Liveinadive wrote:I would love for them to hoof her out, love it.
It's such a shit job right now only a total moron would take it.
David Dickhead wrote:Dear Prime Minister
As you know there have been a significant number of occasions in the last year or so on which I have disagreed with the Number 10 policy line, ranging from accepting the Commission’s sequencing of negotiations through to the language on Northern Ireland in the December Joint Report.
At each stage I have accepted collective responsibility because it is part of my task to find workable compromises, and because I considered it was still possible to deliver on the mandate of the referendum, and on our manifesto commitment to leave the Customs Union and the Single Market.
I am afraid that I think the current trend of policy and tactics is making that look less and less likely.
Whether it is the progressive dilution of what I thought was a firm Chequers agreement in February on right to diverge, or the unnecessary delays of the start of the White Paper, or the presentation of a backstop proposal that omitted the strict conditions that I requested and believed that we had agreed, the general direction of policy will leave us in at best a weak negotiating position, and possibly an inescapable one. The Cabinet decision on Friday crystallised this problem.
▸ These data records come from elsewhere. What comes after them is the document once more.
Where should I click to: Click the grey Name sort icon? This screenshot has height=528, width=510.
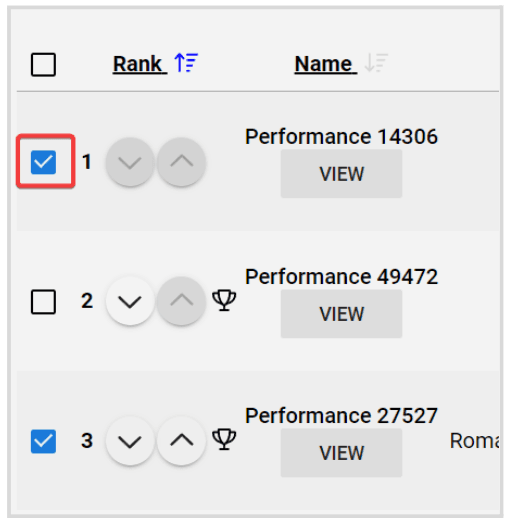376,62
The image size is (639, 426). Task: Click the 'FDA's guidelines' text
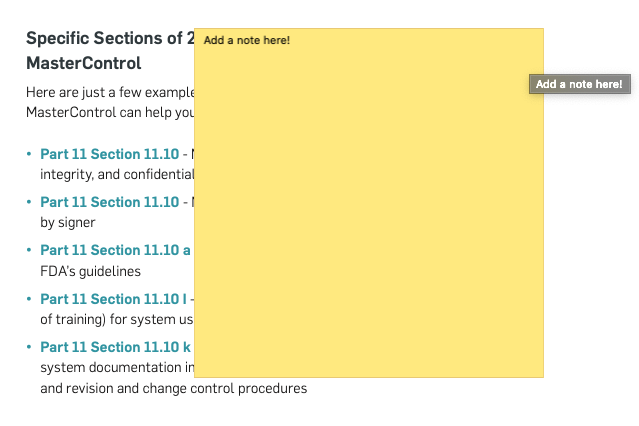pos(90,271)
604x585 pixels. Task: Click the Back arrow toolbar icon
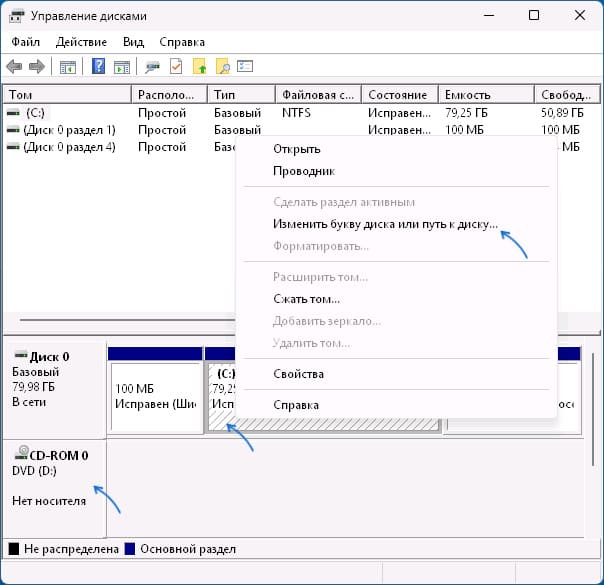14,67

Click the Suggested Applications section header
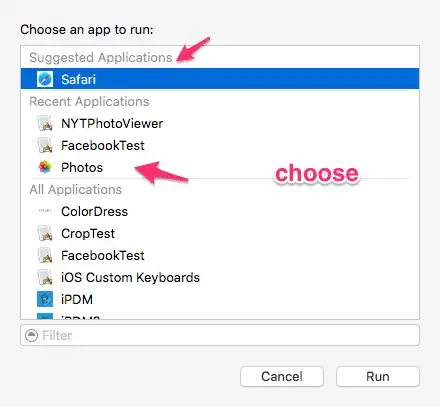[101, 57]
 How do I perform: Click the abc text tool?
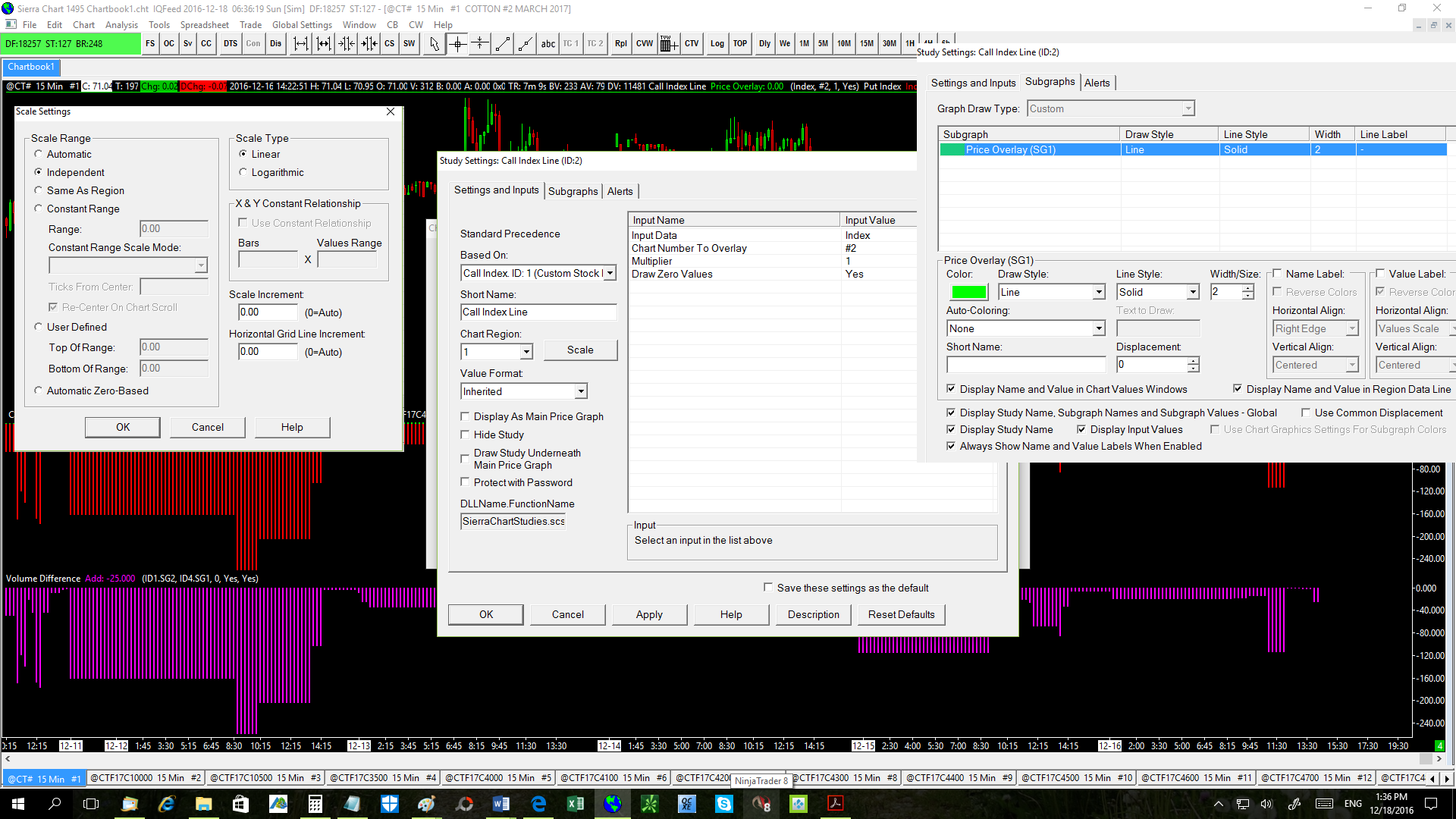tap(548, 44)
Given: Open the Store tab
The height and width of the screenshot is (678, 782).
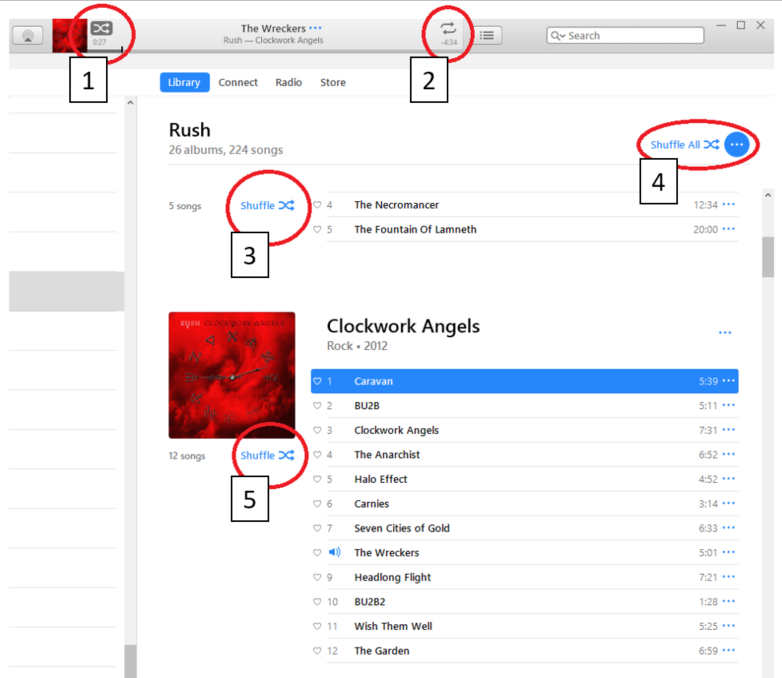Looking at the screenshot, I should [x=333, y=82].
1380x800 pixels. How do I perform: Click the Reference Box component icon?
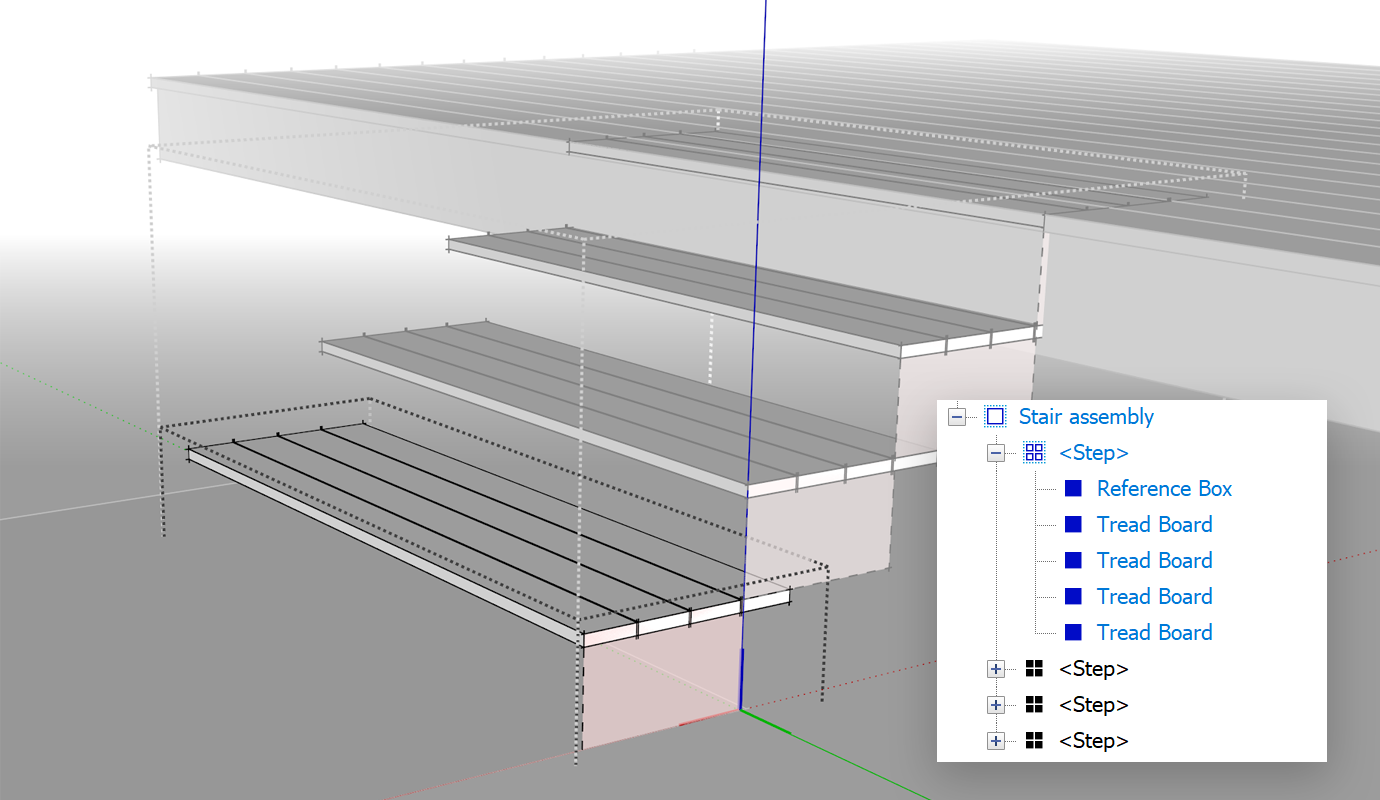click(1073, 488)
In my view the inevitable consequence of the proposed policies will be to make the supposed control by Parliament illusory rather than real.
As I said at Cabinet, the “common rule book” policy hands control of large swathes of our economy to the EU and is certainly not returning control of our laws in any real sense.
I am also unpersuaded that our negotiating approach will not just lead to further demands for concessions.
Of course this is a complex area of judgement and it is possible that you are right and I am wrong.
However, even in that event it seems to me that the national interest requires a Secretary of State in my Department that is an enthusiastic believer in your approach, and not merely a reluctant conscript.
While I have been grateful to you for the opportunity to serve, it is with great regret that I tender my resignation from the Cabinet with immediate effect.
Yours ever, David Davis
WorKid wrote:Gove or else she doubles down and it's Hammond or her number two. But she needs to shore things up in her party so it's Gove or Leadsom god help us all.
I dunno. All he does is ask whether they'll take the deal or not, while letting the bankers set the actual terms.SpaceGazelle wrote:Noel Edmonds gets my vote. We should call a snap election.
monkey wrote:Fair play to David Davis though who seems like he’s left on principle, sacrificing his career for what he believes. Not the first time that’s happened for him and more than any of the others can muster. I any sensible legislature, David Davis would have been out of his depth just as an MP let alone leading a renegotiation of our entire economy and law. Not his fault though.
JonB wrote:I dunno. All he does is ask whether they'll take the deal or not, while letting the bankers set the actual terms.SpaceGazelle wrote:Noel Edmonds gets my vote. We should call a snap election.